Grampo entra sem bater

Publicado em Geral

 
 
 
DAD SQUARISI // dad.squarisi@correioweb.com.br
 
“Ninguém está livre dos grampos”, disse Tarso Genro. Antes de assumir a impotência, o ministro da Justiça deve ter feito uma visitinha ao passado. Lembrou-se de episódios vira-latas. Entre eles, os dos ronivons santiagos, chicões brígidos e magris dos 30 mil dinheiros. Gente com pedigree também lhe veio à memória. O então todo-poderoso FHC teve conversas gravadas. Culpa do Júlio César — aquele embaixador chefe do Cerimonial do Planalto apanhado com a boca na botija. Grampearam o telefone dele. Resultado: suspeita de tráfico de influência e favorecimento de empresas dentro do gabinete presidencial.
 
 
Nem os operários de Deus escapam. O pastor Carlos Magno divulgou fita de vídeo em que o bispo Macedo aparece contando dólares. De quebra, explica aos pastores como melhor chegar ao bolso dos fíéis. “Ou dá ou desce”, ensina o líder espiritual. A cena apareceu na tevê. Foi um deus-nos-acuda.

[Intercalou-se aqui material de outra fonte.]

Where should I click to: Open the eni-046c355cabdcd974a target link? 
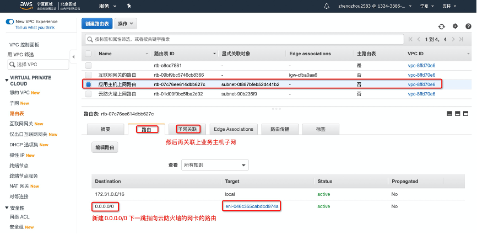point(252,206)
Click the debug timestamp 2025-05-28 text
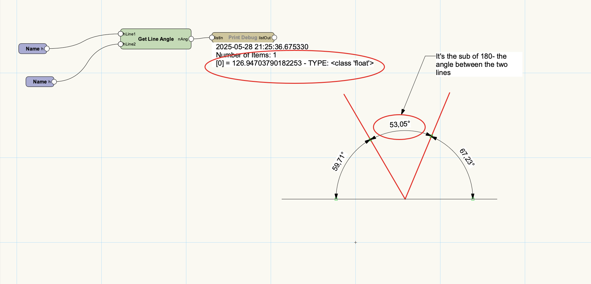Image resolution: width=591 pixels, height=284 pixels. (x=262, y=47)
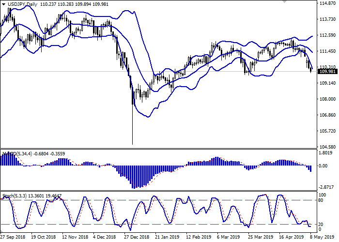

Outro auê foram as braguilhas da Casa Branca com Bill Clinton e Monica Levinsky. Ou a intimidade da realeza. Gravação bisbilhoteira trouxe a público o gosto exótico do herdeiro do trono britânico. “Queria ser seu tampão”, confidenciou o príncipe Charles à namorada Camilla. Virou garoto-propaganda da Tampax.
 
 

Vai longe, terá pensado o ministro, o tempo em que segredo era de quatro paredes. As paredes viraram divisórias — indiscretas e vulneráveis. Os espiões eletrônicos, cada vez menores e mais sofisticados, estão por toda parte. Câmeras e microfones escondem-se por nosso mundinho particular. Artefatos simples abrem e-mails e arquivos de computadores. Nada escapa. Nem os bancos de dados do Pentágono estão a salvo.
 

E daí? As criptografias aprimoram-se dia a dia. Em contrapartida, inventam-se mecanismos requintadíssimos de decodificação. A guerra não cessa — eterno confronto de inteligência e contra-inteligência. O jeito é prevenir. Regra número um: não fale nem escreva nada (nem em pensamento) que não possa ser divulgado. Regra número dois: não faça nada impróprio à divulgação pública (nem pensar no mineiríssimo come-quieto). “A única tecnologia antigrampo eficaz é não abrir a boca”, ensinou o general Jorge Félix.